▶ Work request
Look below for the line with "The height and". Retype it and every line after it to the end, exactly, but leave out the pictures.

▶ Material supplied
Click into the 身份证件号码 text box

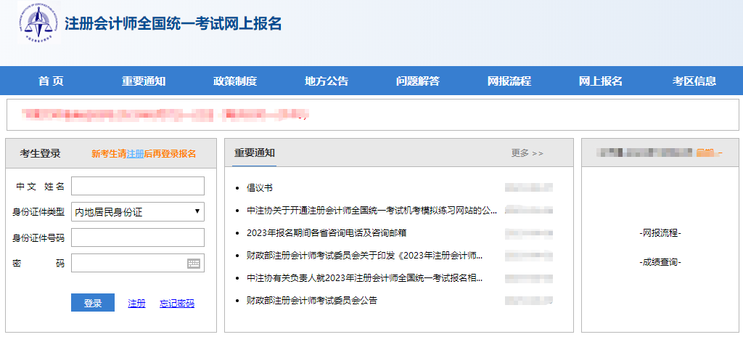[x=137, y=237]
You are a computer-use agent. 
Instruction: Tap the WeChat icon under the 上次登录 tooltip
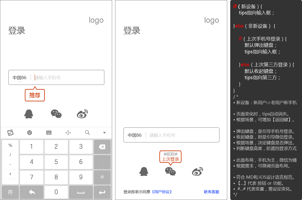click(x=170, y=172)
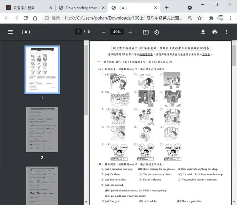237x205 pixels.
Task: Toggle the PDF sidebar menu icon
Action: [x=10, y=32]
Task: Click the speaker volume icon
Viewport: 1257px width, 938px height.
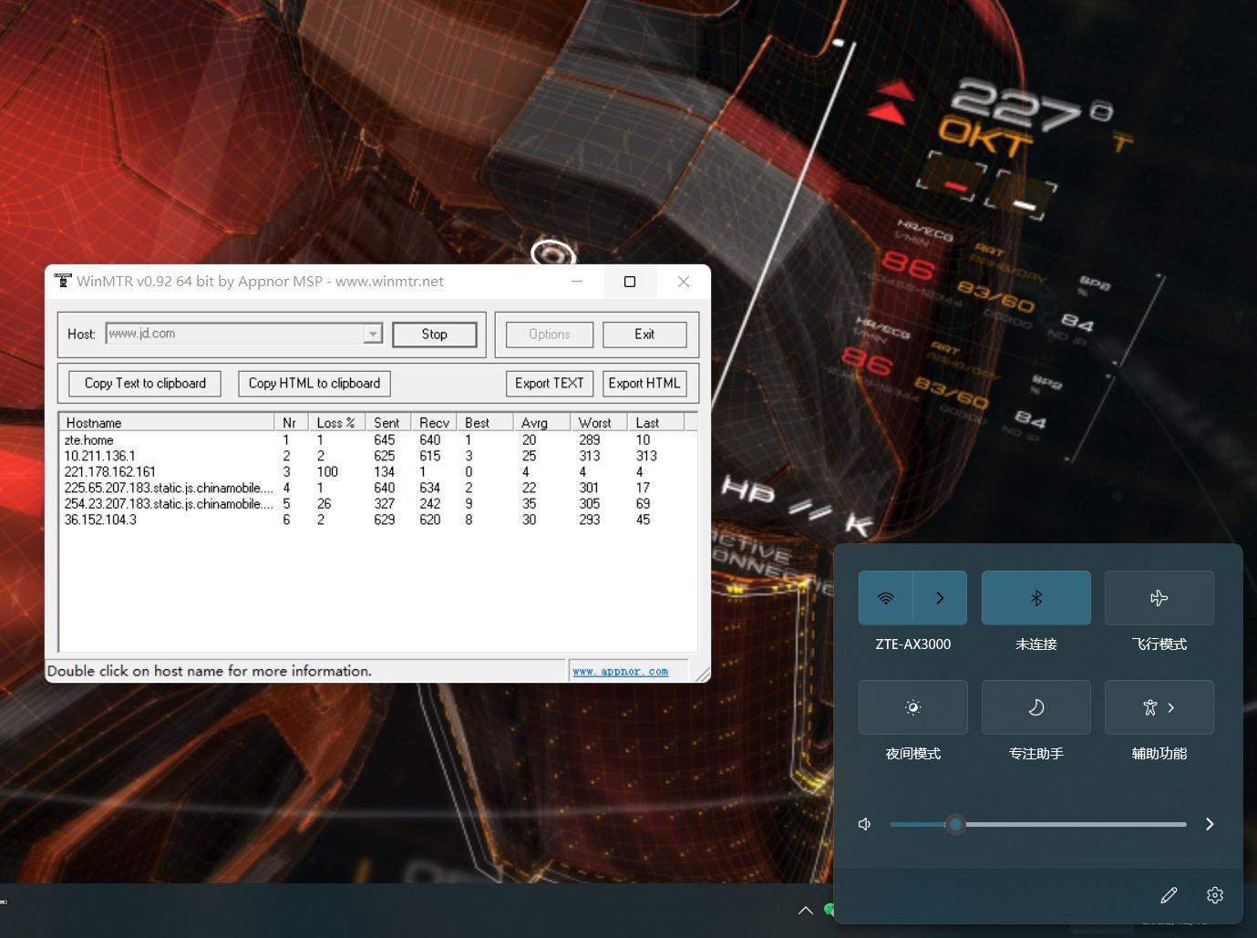Action: 865,824
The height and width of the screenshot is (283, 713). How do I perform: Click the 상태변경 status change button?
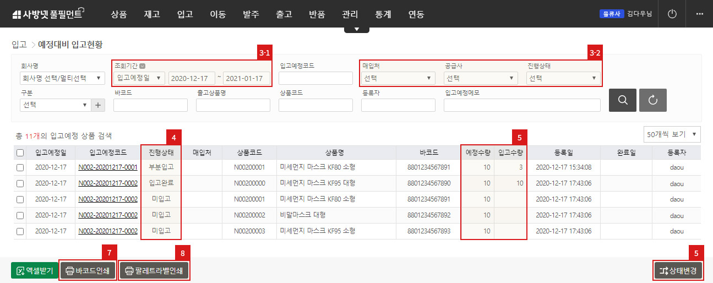coord(678,270)
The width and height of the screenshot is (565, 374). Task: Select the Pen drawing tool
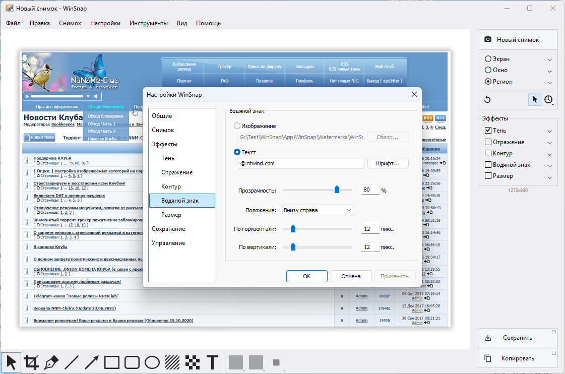51,362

▶ Answer area
The height and width of the screenshot is (283, 713). How do I perform: Click the 상태변경 status change button?
coord(678,270)
The width and height of the screenshot is (565, 374). Task: Select the Pen drawing tool
51,362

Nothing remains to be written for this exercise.